Technically, that's action -- the rain fell. But only a slight grammatical change would make it sound like setting:

The tropical rain was falling in drenching sheets, hammering the corrugated roof...

Functionally, Crichton is presenting setting. But he's disguising it as action. I appreciated his effort.

We then get 139 words of true setting/backstory before the true action of the scene, starting with:

Across the examining room, Manuel cocked his head. "Listen," he said.

The Winter of our Discontent (Steinbeck) begins with a conversation between the main character and his wife. So in theory the scene clock is on and the book is starting with action. But the conversation reads like a disguise for setting. Parts of their dialogue:

"Do you remember it's Good Friday?"

"Will Marullo let you close the store at eleven?"

"They [his ancestors] were not pirates. You said yourself, whalers, and you said they had letters of what-you-call-it from the Continental Congress."

"Would my great ancestors be proud to know they produced a goddam grocery clerk in a goddam wop store in a town they used to own?"

They then have a conversation over breakfast which seems mostly like a continuation of setting. When the main character leaves his house, he has a one-sided conversation with a dog, again for setting.

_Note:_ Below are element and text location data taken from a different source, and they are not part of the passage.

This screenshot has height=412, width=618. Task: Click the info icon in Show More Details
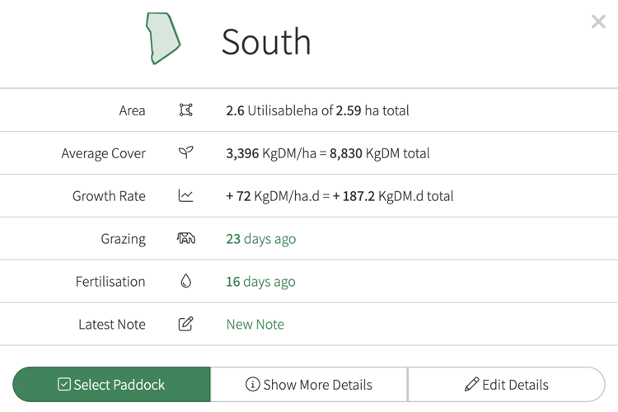tap(252, 384)
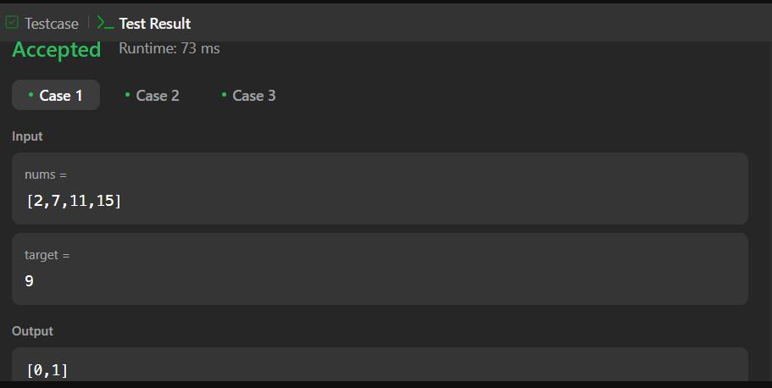The width and height of the screenshot is (772, 388).
Task: Click the green status dot on Case 2
Action: (x=127, y=94)
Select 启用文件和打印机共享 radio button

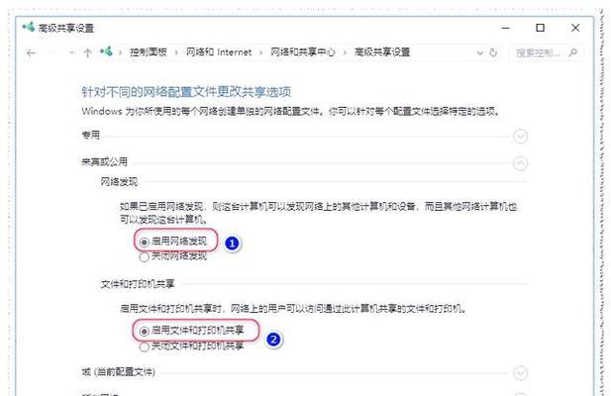click(145, 331)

Let me draw a fine distinction. Action can imply setting, and Steinbeck in a way just took that idea to the logical extreme. But Steinbeck's action has almost nothing to do with the plot; he's using the dialogue to tell the reader setting.

Dialogue counts as scene-clock on, so a character speaking aloud to just himself/herself would be scene-clock on. Which means thoughts would be scene-clock on. Which means perceptions and memories are scene-clock on.

But perception can contain a lot of setting, as in this start:

I look up the church aisle, past my small collection of friends and family on the right, who are trying their best not to look poor; past Roger's large collection of friends and family on the left, who feel comfortable with their expensive clothes and the pomp of a large marriage ceremony; and towards the front of the church. Roger is waiting, standing, unsmiling; he is no doubt considering some philosophical thought. (The Scarlet Letter, Sohan)

That starts with action and the scene clock on: "I look." The rest is thoughts/perceptions, so the scene clock is technically on. But nothing is really happening, and functionally it's describing setting.

However, it's her thoughts, and implications about her personality can be made from knowing how she sees the scene. The intent there was not just to present setting.

The following looks like it starts with action (dialogue).

"Look at you in your fur! You were so smart to wear it!"
"It was my mother's. I never wear it. I really never do. But today I just thought Why not?"
In the cold, the mothers gathered outside the school...
(Mrs., Macy)

But that dialogue has nothing to do with the story (and we don't even find out who said it). Instead, it's an instance of a conversation that's supposed to give the reader a feel for what the mothers' conversation is like. (And the last sentence is also an active verb disguising setting as action.)